● **EXERCISE**
From the first line to the last, output the material exactly.

● **MATERIAL SUPPLIED**

========================================================================

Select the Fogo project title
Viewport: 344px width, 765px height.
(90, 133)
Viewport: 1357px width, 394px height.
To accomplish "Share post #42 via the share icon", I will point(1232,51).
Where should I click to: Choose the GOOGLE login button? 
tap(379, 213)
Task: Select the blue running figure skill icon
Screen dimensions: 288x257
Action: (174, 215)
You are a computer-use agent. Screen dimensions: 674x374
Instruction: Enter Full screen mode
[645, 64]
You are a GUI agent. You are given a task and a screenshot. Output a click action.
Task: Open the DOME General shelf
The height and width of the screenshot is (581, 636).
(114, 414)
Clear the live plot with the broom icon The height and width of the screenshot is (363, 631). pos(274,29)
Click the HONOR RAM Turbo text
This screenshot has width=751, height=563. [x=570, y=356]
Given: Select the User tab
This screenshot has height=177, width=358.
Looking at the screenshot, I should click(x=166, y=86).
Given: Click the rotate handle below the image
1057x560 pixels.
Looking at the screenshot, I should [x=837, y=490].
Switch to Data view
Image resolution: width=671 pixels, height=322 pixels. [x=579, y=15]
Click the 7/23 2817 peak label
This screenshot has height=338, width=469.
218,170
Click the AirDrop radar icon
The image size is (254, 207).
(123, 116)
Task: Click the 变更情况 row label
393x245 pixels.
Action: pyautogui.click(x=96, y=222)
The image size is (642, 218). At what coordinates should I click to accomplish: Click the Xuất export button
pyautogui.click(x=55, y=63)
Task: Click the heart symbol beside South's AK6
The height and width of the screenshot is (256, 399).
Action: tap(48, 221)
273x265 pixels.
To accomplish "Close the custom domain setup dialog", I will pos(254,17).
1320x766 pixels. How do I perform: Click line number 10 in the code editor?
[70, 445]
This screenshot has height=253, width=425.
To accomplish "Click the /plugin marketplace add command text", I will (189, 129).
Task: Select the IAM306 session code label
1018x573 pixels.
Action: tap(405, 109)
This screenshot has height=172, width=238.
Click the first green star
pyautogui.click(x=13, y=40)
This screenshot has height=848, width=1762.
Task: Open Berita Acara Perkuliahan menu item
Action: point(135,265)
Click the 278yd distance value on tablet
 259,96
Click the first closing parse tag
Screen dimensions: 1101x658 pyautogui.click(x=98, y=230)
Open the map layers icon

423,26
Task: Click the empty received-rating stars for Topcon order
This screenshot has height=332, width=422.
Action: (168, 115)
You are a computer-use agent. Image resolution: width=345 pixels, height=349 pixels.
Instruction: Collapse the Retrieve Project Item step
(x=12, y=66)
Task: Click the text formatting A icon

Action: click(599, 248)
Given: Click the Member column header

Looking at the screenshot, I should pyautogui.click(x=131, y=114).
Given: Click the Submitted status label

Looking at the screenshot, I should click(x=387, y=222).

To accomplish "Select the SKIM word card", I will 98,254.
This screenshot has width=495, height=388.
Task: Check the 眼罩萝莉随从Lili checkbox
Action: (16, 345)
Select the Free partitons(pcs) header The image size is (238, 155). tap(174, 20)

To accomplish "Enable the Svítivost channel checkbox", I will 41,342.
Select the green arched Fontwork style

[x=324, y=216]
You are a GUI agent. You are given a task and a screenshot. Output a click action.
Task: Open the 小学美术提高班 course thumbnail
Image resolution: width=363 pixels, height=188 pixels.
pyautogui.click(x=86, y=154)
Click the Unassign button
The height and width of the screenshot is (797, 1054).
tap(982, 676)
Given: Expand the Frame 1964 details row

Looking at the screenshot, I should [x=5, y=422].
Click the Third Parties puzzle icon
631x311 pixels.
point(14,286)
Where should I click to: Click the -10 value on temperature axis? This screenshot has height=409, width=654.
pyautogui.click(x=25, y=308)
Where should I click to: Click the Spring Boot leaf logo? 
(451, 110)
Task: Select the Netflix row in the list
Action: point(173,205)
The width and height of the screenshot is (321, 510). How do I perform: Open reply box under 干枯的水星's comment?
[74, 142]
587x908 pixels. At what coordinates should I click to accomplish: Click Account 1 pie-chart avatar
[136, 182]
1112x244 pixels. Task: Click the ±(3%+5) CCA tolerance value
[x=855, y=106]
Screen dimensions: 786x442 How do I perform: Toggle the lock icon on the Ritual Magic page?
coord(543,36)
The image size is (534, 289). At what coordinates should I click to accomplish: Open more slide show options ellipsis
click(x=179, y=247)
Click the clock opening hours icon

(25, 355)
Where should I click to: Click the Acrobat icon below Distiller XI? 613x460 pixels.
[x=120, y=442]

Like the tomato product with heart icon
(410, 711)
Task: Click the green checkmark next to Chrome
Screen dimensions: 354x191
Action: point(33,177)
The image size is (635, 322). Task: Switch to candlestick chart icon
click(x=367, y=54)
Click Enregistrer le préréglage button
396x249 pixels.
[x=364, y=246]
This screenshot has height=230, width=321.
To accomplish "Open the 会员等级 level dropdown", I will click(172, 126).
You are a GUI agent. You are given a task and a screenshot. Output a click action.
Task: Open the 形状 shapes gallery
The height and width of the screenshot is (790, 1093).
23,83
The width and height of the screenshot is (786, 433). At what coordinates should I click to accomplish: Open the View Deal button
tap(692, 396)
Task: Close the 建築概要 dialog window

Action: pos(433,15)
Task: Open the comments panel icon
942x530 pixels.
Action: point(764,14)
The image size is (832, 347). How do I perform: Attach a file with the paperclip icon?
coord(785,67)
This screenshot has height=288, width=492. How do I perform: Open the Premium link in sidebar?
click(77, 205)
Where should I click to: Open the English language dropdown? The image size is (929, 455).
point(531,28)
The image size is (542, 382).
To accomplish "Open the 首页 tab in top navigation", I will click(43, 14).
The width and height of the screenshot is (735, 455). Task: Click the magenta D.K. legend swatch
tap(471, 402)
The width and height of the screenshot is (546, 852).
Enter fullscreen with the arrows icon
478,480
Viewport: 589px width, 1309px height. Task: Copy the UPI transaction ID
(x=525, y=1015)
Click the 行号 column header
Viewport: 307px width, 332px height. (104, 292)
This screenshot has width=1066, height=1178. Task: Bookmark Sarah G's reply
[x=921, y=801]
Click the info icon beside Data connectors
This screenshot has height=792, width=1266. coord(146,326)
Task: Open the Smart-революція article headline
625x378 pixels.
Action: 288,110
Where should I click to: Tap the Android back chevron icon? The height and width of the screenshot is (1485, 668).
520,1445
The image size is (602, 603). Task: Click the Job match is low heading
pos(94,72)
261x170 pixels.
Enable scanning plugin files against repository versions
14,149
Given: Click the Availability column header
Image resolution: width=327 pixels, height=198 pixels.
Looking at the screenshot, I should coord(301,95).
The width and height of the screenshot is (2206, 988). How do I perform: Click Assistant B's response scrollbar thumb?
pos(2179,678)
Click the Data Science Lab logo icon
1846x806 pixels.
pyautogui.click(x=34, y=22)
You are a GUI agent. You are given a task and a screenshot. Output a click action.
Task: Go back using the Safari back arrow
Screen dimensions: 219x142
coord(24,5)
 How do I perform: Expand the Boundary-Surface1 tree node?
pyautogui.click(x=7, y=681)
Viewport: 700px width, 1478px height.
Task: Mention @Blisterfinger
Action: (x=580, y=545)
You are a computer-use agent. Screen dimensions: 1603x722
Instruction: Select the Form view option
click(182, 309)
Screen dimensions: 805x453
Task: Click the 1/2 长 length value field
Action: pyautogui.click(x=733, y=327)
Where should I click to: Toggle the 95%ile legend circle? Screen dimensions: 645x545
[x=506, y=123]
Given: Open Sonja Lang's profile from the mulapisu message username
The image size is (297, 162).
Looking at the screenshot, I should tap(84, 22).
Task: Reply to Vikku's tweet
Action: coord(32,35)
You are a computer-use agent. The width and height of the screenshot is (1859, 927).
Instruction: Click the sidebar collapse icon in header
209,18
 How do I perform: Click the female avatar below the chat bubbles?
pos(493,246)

========================================================================

● **WRITTEN ANSWER**
Select the Fogo project title
Viewport: 344px width, 765px height.
(90, 133)
Viewport: 1357px width, 394px height.
To accomplish "Share post #42 via the share icon", I will point(1232,51).
Where should I click to: Choose the GOOGLE login button? 
tap(379, 213)
Task: Select the blue running figure skill icon
Screen dimensions: 288x257
Action: (174, 215)
You are a computer-use agent. Screen dimensions: 674x374
Instruction: Enter Full screen mode
[645, 64]
You are a GUI agent. You are given a task and a screenshot. Output a click action.
Task: Open the DOME General shelf
The height and width of the screenshot is (581, 636).
(114, 414)
Clear the live plot with the broom icon The height and width of the screenshot is (363, 631). pos(274,29)
Click the HONOR RAM Turbo text
This screenshot has width=751, height=563. [x=570, y=356]
Given: Select the User tab
This screenshot has height=177, width=358.
Looking at the screenshot, I should click(x=166, y=86).
Given: Click the rotate handle below the image
1057x560 pixels.
Looking at the screenshot, I should [x=837, y=490].
Switch to Data view
Image resolution: width=671 pixels, height=322 pixels. [x=579, y=15]
Click the 7/23 2817 peak label
This screenshot has height=338, width=469.
218,170
Click the AirDrop radar icon
The image size is (254, 207).
(123, 116)
Task: Click the 变更情况 row label
393x245 pixels.
Action: pyautogui.click(x=96, y=222)
The image size is (642, 218). At what coordinates should I click to accomplish: Click the Xuất export button
pyautogui.click(x=55, y=63)
Task: Click the heart symbol beside South's AK6
The height and width of the screenshot is (256, 399).
Action: tap(48, 221)
273x265 pixels.
To accomplish "Close the custom domain setup dialog", I will pos(254,17).
1320x766 pixels. How do I perform: Click line number 10 in the code editor?
[70, 445]
This screenshot has height=253, width=425.
To accomplish "Click the /plugin marketplace add command text", I will (189, 129).
Task: Select the IAM306 session code label
1018x573 pixels.
Action: tap(405, 109)
This screenshot has height=172, width=238.
Click the first green star
pyautogui.click(x=13, y=40)
This screenshot has height=848, width=1762.
Task: Open Berita Acara Perkuliahan menu item
Action: point(135,265)
Click the 278yd distance value on tablet
 259,96
Click the first closing parse tag
Screen dimensions: 1101x658 pyautogui.click(x=98, y=230)
Open the map layers icon

423,26
Task: Click the empty received-rating stars for Topcon order
This screenshot has height=332, width=422.
Action: (168, 115)
You are a computer-use agent. Image resolution: width=345 pixels, height=349 pixels.
Instruction: Collapse the Retrieve Project Item step
(x=12, y=66)
Task: Click the text formatting A icon

Action: click(599, 248)
Given: Click the Member column header

Looking at the screenshot, I should pyautogui.click(x=131, y=114).
Given: Click the Submitted status label

Looking at the screenshot, I should click(x=387, y=222).

To accomplish "Select the SKIM word card", I will 98,254.
This screenshot has width=495, height=388.
Task: Check the 眼罩萝莉随从Lili checkbox
Action: (16, 345)
Select the Free partitons(pcs) header The image size is (238, 155). tap(174, 20)

To accomplish "Enable the Svítivost channel checkbox", I will 41,342.
Select the green arched Fontwork style

[x=324, y=216]
You are a GUI agent. You are given a task and a screenshot. Output a click action.
Task: Open the 小学美术提高班 course thumbnail
Image resolution: width=363 pixels, height=188 pixels.
pyautogui.click(x=86, y=154)
Click the Unassign button
The height and width of the screenshot is (797, 1054).
tap(982, 676)
Given: Expand the Frame 1964 details row

Looking at the screenshot, I should [x=5, y=422].
Click the Third Parties puzzle icon
631x311 pixels.
point(14,286)
Where should I click to: Click the -10 value on temperature axis? This screenshot has height=409, width=654.
pyautogui.click(x=25, y=308)
Where should I click to: Click the Spring Boot leaf logo? 
(451, 110)
Task: Select the Netflix row in the list
Action: point(173,205)
The width and height of the screenshot is (321, 510). How do I perform: Open reply box under 干枯的水星's comment?
[74, 142]
587x908 pixels. At what coordinates should I click to accomplish: Click Account 1 pie-chart avatar
[136, 182]
1112x244 pixels. Task: Click the ±(3%+5) CCA tolerance value
[x=855, y=106]
Screen dimensions: 786x442 How do I perform: Toggle the lock icon on the Ritual Magic page?
coord(543,36)
The image size is (534, 289). At what coordinates should I click to accomplish: Open more slide show options ellipsis
click(x=179, y=247)
Click the clock opening hours icon

(25, 355)
Where should I click to: Click the Acrobat icon below Distiller XI? 613x460 pixels.
[x=120, y=442]

Like the tomato product with heart icon
(410, 711)
Task: Click the green checkmark next to Chrome
Screen dimensions: 354x191
Action: point(33,177)
The image size is (635, 322). Task: Switch to candlestick chart icon
click(x=367, y=54)
Click Enregistrer le préréglage button
396x249 pixels.
[x=364, y=246]
This screenshot has height=230, width=321.
To accomplish "Open the 会员等级 level dropdown", I will click(172, 126).
You are a GUI agent. You are given a task and a screenshot. Output a click action.
Task: Open the 形状 shapes gallery
The height and width of the screenshot is (790, 1093).
23,83
The width and height of the screenshot is (786, 433). At what coordinates should I click to accomplish: Open the View Deal button
tap(692, 396)
Task: Close the 建築概要 dialog window

Action: pos(433,15)
Task: Open the comments panel icon
942x530 pixels.
Action: point(764,14)
The image size is (832, 347). How do I perform: Attach a file with the paperclip icon?
coord(785,67)
This screenshot has height=288, width=492. How do I perform: Open the Premium link in sidebar?
click(77, 205)
Where should I click to: Open the English language dropdown? The image size is (929, 455).
point(531,28)
The image size is (542, 382).
To accomplish "Open the 首页 tab in top navigation", I will click(43, 14).
The width and height of the screenshot is (735, 455). Task: Click the magenta D.K. legend swatch
tap(471, 402)
The width and height of the screenshot is (546, 852).
Enter fullscreen with the arrows icon
478,480
Viewport: 589px width, 1309px height. Task: Copy the UPI transaction ID
(x=525, y=1015)
Click the 行号 column header
Viewport: 307px width, 332px height. (104, 292)
This screenshot has width=1066, height=1178. Task: Bookmark Sarah G's reply
[x=921, y=801]
Click the info icon beside Data connectors
This screenshot has height=792, width=1266. coord(146,326)
Task: Open the Smart-революція article headline
625x378 pixels.
Action: 288,110
Where should I click to: Tap the Android back chevron icon? The height and width of the screenshot is (1485, 668).
520,1445
The image size is (602, 603). Task: Click the Job match is low heading
pos(94,72)
261x170 pixels.
Enable scanning plugin files against repository versions
14,149
Given: Click the Availability column header
Image resolution: width=327 pixels, height=198 pixels.
Looking at the screenshot, I should coord(301,95).
The width and height of the screenshot is (2206, 988). How do I perform: Click Assistant B's response scrollbar thumb?
pos(2179,678)
Click the Data Science Lab logo icon
1846x806 pixels.
pyautogui.click(x=34, y=22)
You are a GUI agent. You are given a task and a screenshot. Output a click action.
Task: Go back using the Safari back arrow
Screen dimensions: 219x142
coord(24,5)
 How do I perform: Expand the Boundary-Surface1 tree node?
pyautogui.click(x=7, y=681)
Viewport: 700px width, 1478px height.
Task: Mention @Blisterfinger
Action: (x=580, y=545)
You are a computer-use agent. Screen dimensions: 1603x722
Instruction: Select the Form view option
click(182, 309)
Screen dimensions: 805x453
Task: Click the 1/2 长 length value field
Action: pyautogui.click(x=733, y=327)
Where should I click to: Toggle the 95%ile legend circle? Screen dimensions: 645x545
[x=506, y=123]
Given: Open Sonja Lang's profile from the mulapisu message username
The image size is (297, 162).
Looking at the screenshot, I should tap(84, 22).
Task: Reply to Vikku's tweet
Action: coord(32,35)
You are a computer-use agent. The width and height of the screenshot is (1859, 927).
Instruction: Click the sidebar collapse icon in header
209,18
 How do I perform: Click the female avatar below the chat bubbles?
pos(493,246)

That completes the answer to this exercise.